Google's 'Food Mood' will use AI to mix recipes for you


Google Arts & Culture is the search giant's hub for high-resolution scans of art and cultural artifacts from museums and archives around the world. Like the rest of the company, the high-profile platform isn't shy about experimenting with artificial intelligence and has launched a new tool designed to generate fusion recipes that mix two different types of cuisine.

Why you'd want an AI to generate untested combinations of Mexican and Chinese dishes instead of finding recipes from real human chefs with the ability to taste the food is anyone's guess, but for the curious, Food Sentiment The tool is here to show you what the bot thinks you should make for dinner.

Food Mood mixes recipes from two different styles of cuisine

Food Mood is a Google AI experiment created by artists in the Google Arts & Culture Lab. It's billed as a fun fusion recipe generator that combines elements of two different cuisines and generates a new dish. (Yes, I double checked, this isn't the company's annual April Fools' Day prank.)

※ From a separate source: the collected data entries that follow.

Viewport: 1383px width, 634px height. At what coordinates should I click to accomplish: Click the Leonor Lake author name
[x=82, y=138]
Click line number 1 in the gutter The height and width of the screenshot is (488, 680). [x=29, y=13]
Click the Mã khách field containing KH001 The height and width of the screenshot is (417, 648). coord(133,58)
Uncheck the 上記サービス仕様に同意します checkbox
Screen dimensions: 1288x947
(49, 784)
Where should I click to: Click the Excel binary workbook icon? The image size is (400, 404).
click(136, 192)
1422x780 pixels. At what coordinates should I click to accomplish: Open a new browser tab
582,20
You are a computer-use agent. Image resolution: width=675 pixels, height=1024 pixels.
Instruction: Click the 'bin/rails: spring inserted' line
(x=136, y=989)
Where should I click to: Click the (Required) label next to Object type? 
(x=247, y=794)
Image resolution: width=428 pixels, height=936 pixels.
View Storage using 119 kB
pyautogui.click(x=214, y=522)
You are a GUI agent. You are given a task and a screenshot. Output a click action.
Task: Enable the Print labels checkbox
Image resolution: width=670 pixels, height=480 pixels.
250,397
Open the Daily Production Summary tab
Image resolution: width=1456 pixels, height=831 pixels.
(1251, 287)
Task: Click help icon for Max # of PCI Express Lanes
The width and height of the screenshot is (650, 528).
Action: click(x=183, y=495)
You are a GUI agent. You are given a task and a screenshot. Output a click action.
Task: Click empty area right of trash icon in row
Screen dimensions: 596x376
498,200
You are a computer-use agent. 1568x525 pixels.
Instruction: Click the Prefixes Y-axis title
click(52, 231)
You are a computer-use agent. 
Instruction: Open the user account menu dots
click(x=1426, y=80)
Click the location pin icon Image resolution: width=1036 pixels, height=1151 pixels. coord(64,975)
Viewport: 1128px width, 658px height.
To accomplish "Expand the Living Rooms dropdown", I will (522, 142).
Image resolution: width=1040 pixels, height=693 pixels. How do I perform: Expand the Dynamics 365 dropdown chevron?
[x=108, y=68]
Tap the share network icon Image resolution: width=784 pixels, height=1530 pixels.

What real chefs learn to do through years of education, inspiration, and sweat and swearing in the kitchen, Food Mood handles it with the power of generative artificial intelligence. The experiment was created by artists Emmanuel Durgoni and Gaël Hugo using Google's Gemini 1.0 Pro via Vertex AI.

This online tool is easy to use and very intuitive. Tell the AI ​​what type of dish you are looking for (appetizer, main course or soup), how many people you want to serve and what type of dishes you want to mix (choose from the two columns provided - the list of countries is quite extensive) .

Click the "Let's Cook" button to generate a recipe (although you can also generate a random recipe).

I tested it by choosing an appetizer for two people, a mix of Korean and Indian influences. (In my testing, the final recipe wasn't overly complicated and should allow you to cook it at home.)

Food Mood gives you some options for customizing your recipes. Clicking the slider icon on the homepage reveals modifiers and tells the AI, for example, whether you prefer vegan, vegetarian or gluten-free meals. You can also add your own ingredient list - there's an auto-suggestion menu that lets you choose up to three.

Regardless of whether the end result is a recipe you actually want to eat, the recipe page is a great showcase for Google's advanced artificial intelligence capabilities. It creates a neat layout with funky names, step-by-step instructions, cooking times, and pro tips on one side. There's even an AI-generated photo of what the dish(?) looks like.

Please note the disclaimer that comes with each recipe:

This experiment uses artificial intelligence to inspire your creativity in the kitchen. Recipes are not developed by the kitchen or chef. Please use your best judgment and always put food safety first.

Artificial intelligence recipes have emerged

Everyone relies on the internet to search for recipes, and sites like AllRecipes and FoodCombo already allow you to search for recipes that incorporate ingredients you have on hand. Food Mood goes a step further and invents recipes for you if they don't exist (but be warned, it might not actually taste good). In reality, this isn't much of a challenge for a trained chef, at least you go into the process knowing you're asking an AI to cook for you. It’s better than buying a cookbook that you didn’t realize was generated by artificial intelligence.